▸ Bloco de texto:

——

O impacto dos ganhos de produtividade na pecuária brasileira também pode ser observado nos cálculos usados pela série histórica do Departamento Intersindical de Estudos Socioeconômicos (DIEESE) relacionados à cidade de São Paulo. Em junho de 2010, o preço da carne, medido em termos reais, era cerca de 30% menor do que os consumidores pagavam em novembro de 1973.
O aumento de produtividade permitiu a queda nos preços e contribuiu para que, no próprio Brasil, mais pessoas comessem carne. Além disso, o desenvolvimento do setor tem efeito direto sobre a redução da pobreza do país, na medida em que mais pessoas se beneficiam, direta ou indiretamente, de um sistema agroindustrial que movimenta US$ 170 bilhões no país, gerando emprego e renda em regiões carentes de oportunidades.
Conclusão
Às custas de muito trabalho, pesquisa e inovação, o sistema de produção de alimentos no Brasil tem criado um modelo de desenvolvimento cada vez mais eficiente no uso de recursos naturais e, portanto, cada vez mais capaz de associar produção à conservação.
Os avanços são inegáveis. Mais um exemplo é o projeto-piloto do GTPS no município de São Félix do Xingu (Amazônia), com uma área de 8,5 milhões de hectares, o equivalente a duas vezes e meia o tamanho da Bélgica. O projeto está localizado dentro do município que possui o maior rebanho do Brasil, com 2 milhões de cabeças. Mantém cerca de 73% de sua área original de floresta, 60% dos quais consistem em áreas de proteção ambiental, incluindo Unidades de Conservação e Terras Indígenas. Entre os resultados alcançados, destaca-se que 80% das fazendas privadas no município já estão registradas no CAR.

——

▸ Trechos dos dados:
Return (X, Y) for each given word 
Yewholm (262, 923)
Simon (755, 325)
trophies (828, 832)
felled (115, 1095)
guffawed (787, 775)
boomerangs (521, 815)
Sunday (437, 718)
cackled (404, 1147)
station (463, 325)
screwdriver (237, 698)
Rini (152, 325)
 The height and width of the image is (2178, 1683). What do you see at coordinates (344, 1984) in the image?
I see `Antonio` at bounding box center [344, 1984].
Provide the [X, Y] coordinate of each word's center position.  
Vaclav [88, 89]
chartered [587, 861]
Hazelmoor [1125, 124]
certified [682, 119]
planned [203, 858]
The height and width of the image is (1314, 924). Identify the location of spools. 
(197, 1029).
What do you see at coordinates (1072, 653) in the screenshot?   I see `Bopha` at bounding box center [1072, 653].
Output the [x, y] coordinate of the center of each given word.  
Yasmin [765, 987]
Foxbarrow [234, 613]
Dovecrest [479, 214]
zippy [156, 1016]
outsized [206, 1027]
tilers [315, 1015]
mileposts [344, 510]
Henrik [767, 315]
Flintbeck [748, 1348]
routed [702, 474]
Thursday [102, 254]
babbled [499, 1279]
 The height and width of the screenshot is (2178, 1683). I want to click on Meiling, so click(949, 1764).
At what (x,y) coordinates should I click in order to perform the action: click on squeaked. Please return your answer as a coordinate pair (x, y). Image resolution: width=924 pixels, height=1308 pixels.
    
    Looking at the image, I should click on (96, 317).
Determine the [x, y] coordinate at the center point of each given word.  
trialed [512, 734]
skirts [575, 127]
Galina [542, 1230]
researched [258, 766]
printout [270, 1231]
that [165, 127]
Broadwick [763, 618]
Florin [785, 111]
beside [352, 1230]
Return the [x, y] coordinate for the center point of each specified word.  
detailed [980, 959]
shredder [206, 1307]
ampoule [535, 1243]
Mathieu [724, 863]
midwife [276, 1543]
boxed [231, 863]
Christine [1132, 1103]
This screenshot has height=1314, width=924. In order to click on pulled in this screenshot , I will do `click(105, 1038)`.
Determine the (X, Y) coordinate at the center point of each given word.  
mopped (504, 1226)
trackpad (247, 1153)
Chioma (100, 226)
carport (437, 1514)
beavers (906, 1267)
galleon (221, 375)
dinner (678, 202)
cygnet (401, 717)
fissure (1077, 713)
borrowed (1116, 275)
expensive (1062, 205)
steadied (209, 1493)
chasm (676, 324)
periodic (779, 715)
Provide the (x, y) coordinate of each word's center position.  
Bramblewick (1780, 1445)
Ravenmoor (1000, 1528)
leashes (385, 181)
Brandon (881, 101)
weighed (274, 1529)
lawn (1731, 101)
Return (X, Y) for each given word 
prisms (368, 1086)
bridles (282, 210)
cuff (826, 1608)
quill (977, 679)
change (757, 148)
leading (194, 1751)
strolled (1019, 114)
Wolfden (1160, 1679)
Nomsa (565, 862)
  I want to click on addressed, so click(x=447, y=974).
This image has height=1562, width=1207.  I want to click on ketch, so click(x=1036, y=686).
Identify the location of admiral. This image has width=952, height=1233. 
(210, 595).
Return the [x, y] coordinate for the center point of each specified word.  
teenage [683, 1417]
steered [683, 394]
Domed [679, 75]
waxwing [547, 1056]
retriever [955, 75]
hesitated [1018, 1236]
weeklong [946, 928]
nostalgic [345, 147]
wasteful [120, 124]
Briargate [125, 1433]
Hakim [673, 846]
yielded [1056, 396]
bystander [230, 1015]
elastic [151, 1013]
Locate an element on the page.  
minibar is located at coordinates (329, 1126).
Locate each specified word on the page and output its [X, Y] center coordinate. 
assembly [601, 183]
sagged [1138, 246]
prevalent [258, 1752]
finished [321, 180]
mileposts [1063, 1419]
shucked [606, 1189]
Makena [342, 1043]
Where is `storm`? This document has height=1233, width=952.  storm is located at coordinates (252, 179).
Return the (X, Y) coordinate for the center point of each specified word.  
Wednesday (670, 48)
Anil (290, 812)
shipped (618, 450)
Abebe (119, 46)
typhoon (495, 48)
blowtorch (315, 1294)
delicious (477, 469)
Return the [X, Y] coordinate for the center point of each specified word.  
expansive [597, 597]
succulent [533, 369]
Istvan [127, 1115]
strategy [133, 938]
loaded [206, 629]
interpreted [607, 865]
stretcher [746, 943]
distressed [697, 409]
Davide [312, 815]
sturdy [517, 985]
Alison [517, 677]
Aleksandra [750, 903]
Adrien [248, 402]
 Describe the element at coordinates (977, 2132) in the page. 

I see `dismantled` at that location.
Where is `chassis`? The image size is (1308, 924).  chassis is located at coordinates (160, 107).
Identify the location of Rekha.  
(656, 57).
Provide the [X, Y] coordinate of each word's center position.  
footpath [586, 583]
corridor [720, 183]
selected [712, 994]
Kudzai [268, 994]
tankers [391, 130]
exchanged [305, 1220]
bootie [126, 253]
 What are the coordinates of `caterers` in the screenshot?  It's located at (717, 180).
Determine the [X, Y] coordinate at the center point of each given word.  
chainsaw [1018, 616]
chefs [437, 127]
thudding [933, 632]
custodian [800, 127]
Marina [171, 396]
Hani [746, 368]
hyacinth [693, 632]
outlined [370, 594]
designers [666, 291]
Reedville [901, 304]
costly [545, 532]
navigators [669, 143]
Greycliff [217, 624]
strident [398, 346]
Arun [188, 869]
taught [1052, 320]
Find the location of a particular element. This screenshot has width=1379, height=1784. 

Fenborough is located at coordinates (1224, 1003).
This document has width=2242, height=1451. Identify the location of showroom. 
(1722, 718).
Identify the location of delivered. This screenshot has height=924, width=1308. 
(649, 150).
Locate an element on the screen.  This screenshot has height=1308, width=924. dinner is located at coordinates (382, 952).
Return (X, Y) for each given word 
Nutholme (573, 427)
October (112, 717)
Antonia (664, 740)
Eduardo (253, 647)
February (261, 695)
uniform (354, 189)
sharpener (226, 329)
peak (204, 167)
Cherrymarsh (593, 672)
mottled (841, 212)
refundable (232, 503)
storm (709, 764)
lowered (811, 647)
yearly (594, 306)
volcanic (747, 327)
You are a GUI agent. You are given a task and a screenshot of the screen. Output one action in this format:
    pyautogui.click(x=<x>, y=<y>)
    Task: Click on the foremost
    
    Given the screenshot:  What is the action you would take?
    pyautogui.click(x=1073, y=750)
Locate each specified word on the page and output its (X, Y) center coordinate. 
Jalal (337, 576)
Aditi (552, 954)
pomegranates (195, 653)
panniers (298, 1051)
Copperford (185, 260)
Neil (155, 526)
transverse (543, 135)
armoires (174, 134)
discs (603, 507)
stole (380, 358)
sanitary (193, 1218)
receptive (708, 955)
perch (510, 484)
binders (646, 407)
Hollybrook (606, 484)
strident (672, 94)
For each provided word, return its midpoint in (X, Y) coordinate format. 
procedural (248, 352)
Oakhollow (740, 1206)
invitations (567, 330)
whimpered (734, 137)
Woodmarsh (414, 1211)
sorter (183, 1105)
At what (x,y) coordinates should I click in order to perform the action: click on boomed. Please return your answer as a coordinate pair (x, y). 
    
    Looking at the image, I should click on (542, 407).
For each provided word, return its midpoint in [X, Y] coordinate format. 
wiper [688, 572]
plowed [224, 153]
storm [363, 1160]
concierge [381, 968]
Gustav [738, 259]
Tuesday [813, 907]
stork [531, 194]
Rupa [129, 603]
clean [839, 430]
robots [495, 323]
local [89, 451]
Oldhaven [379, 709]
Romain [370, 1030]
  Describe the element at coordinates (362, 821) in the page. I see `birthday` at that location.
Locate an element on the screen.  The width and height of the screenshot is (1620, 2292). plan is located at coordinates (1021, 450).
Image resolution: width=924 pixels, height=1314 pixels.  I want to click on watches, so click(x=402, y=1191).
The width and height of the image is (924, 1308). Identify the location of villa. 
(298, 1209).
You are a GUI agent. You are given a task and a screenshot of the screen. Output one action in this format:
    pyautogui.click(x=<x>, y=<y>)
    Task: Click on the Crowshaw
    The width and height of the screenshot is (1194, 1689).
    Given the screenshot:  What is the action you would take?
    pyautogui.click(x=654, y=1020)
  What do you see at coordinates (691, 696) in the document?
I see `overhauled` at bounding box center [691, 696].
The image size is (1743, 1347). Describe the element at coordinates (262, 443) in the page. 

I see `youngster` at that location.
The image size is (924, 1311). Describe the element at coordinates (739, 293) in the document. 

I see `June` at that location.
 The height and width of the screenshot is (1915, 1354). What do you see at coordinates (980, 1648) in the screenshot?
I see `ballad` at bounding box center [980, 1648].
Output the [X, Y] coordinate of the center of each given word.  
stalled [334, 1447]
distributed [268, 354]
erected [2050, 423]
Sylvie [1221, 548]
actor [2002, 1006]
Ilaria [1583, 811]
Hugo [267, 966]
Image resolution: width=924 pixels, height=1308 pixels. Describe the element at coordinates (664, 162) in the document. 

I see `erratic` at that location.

——

▸ Enunciado da tarefa: Transcreva integralmente o texto sobre a pecuária brasileira, sem nenhuma alteração. Use apenas o texto sobre a pecuária brasileira como base.

▸ Resposta final:
O impacto dos ganhos de produtividade na pecuária brasileira também pode ser observado nos cálculos usados pela série histórica do Departamento Intersindical de Estudos Socioeconômicos (DIEESE) relacionados à cidade de São Paulo. Em junho de 2010, o preço da carne, medido em termos reais, era cerca de 30% menor do que os consumidores pagavam em novembro de 1973.
O aumento de produtividade permitiu a queda nos preços e contribuiu para que, no próprio Brasil, mais pessoas comessem carne. Além disso, o desenvolvimento do setor tem efeito direto sobre a redução da pobreza do país, na medida em que mais pessoas se beneficiam, direta ou indiretamente, de um sistema agroindustrial que movimenta US$ 170 bilhões no país, gerando emprego e renda em regiões carentes de oportunidades.
Conclusão
Às custas de muito trabalho, pesquisa e inovação, o sistema de produção de alimentos no Brasil tem criado um modelo de desenvolvimento cada vez mais eficiente no uso de recursos naturais e, portanto, cada vez mais capaz de associar produção à conservação.
Os avanços são inegáveis. Mais um exemplo é o projeto-piloto do GTPS no município de São Félix do Xingu (Amazônia), com uma área de 8,5 milhões de hectares, o equivalente a duas vezes e meia o tamanho da Bélgica. O projeto está localizado dentro do município que possui o maior rebanho do Brasil, com 2 milhões de cabeças. Mantém cerca de 73% de sua área original de floresta, 60% dos quais consistem em áreas de proteção ambiental, incluindo Unidades de Conservação e Terras Indígenas. Entre os resultados alcançados, destaca-se que 80% das fazendas privadas no município já estão registradas no CAR.